### EXERCISE GOAL
Omit all pictures. Quote the lines from the one with "Task: Click the" through the end of the listing below, exactly as they appear.

***** RECORD EXTRACTS *****

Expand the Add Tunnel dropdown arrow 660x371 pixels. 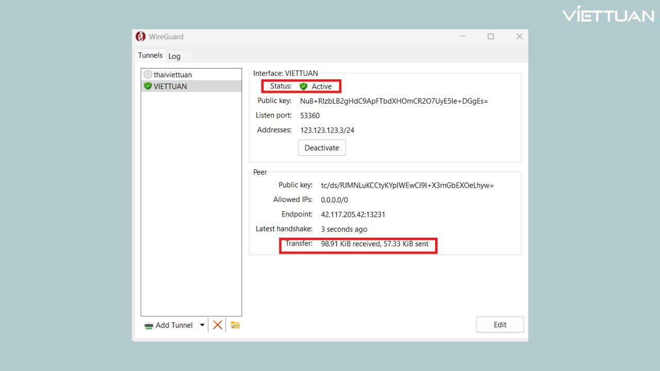202,325
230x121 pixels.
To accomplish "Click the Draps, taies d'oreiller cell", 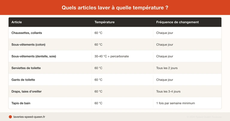I will [27, 92].
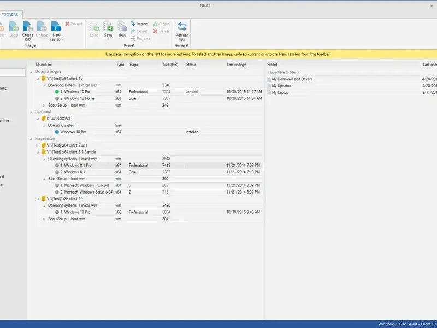Click the folder icon of C:\WINDOWS

point(43,119)
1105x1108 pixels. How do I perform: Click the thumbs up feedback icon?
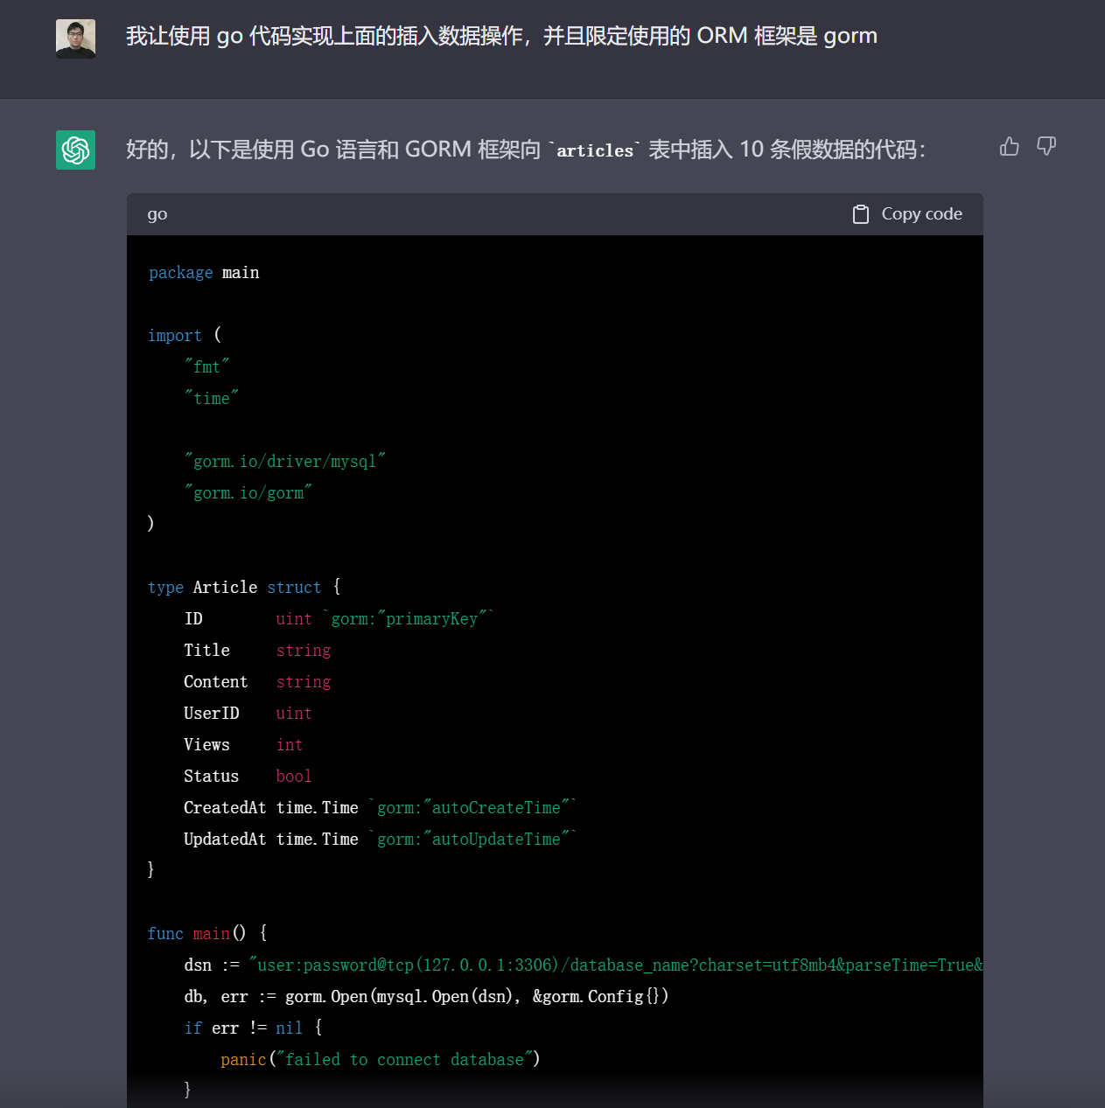click(1010, 146)
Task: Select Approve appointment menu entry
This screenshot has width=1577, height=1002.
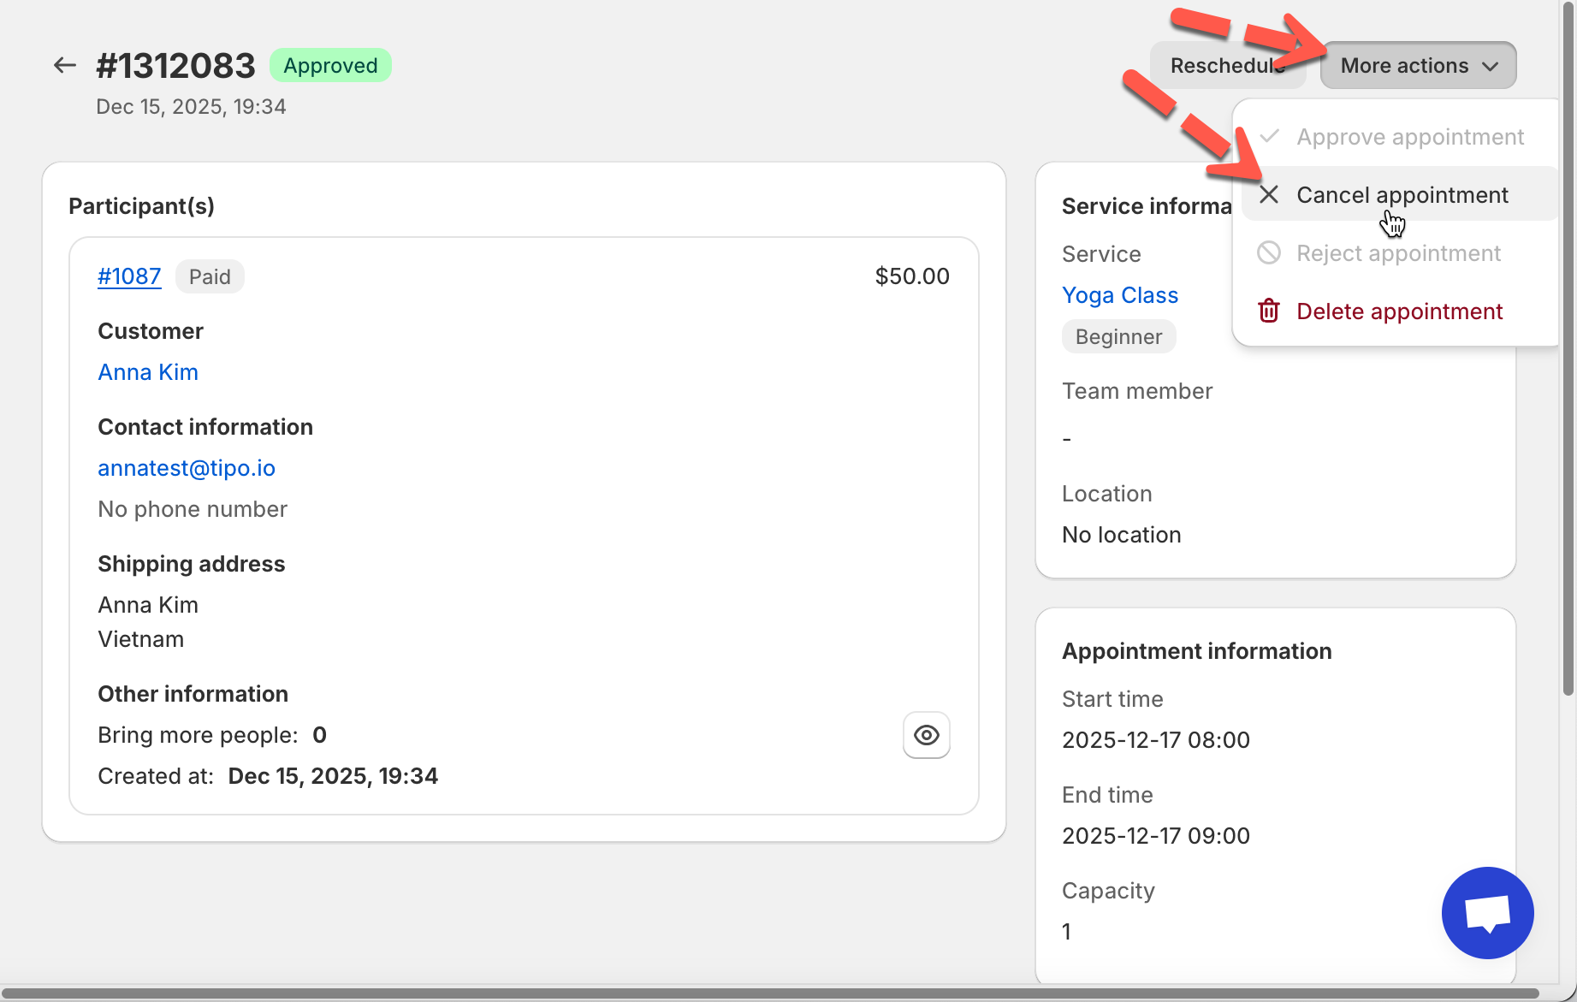Action: coord(1409,137)
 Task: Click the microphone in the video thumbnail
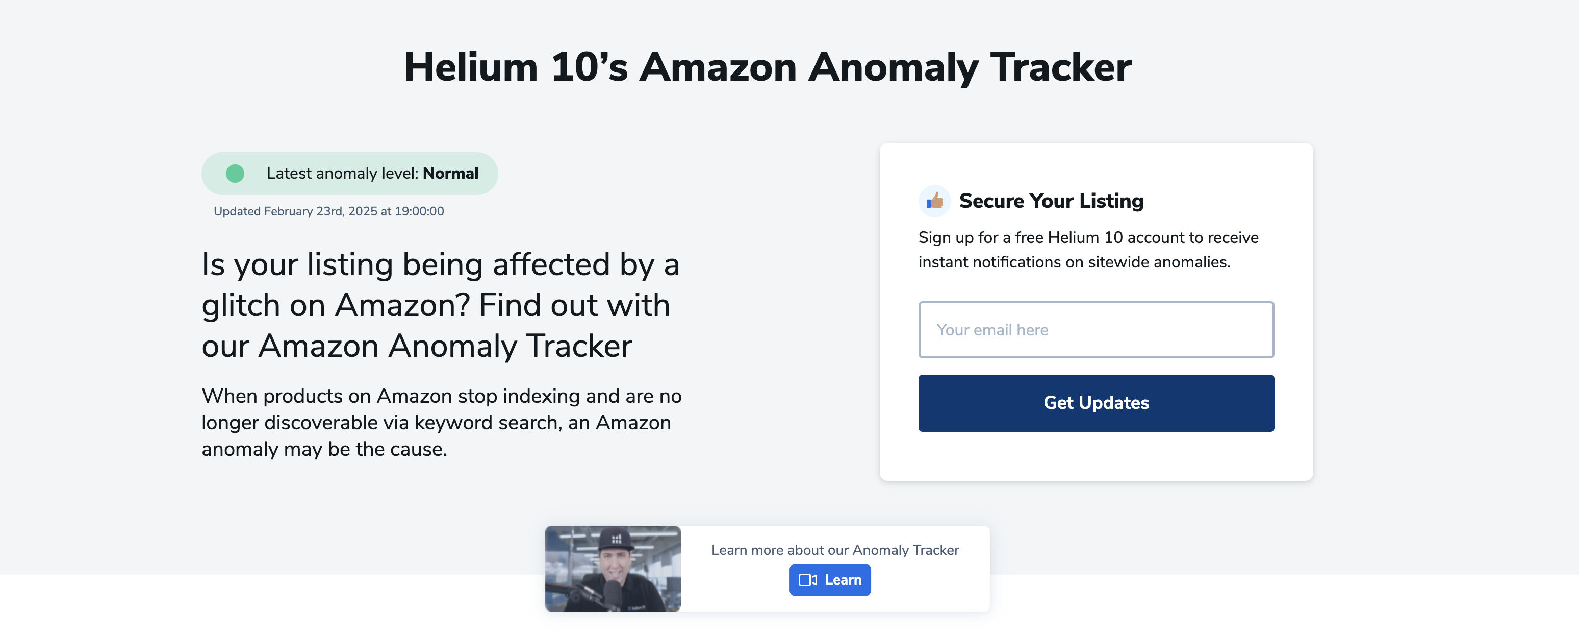coord(611,594)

*****

### TASK OUTPUT
 Task: Click the microphone in the video thumbnail
coord(611,594)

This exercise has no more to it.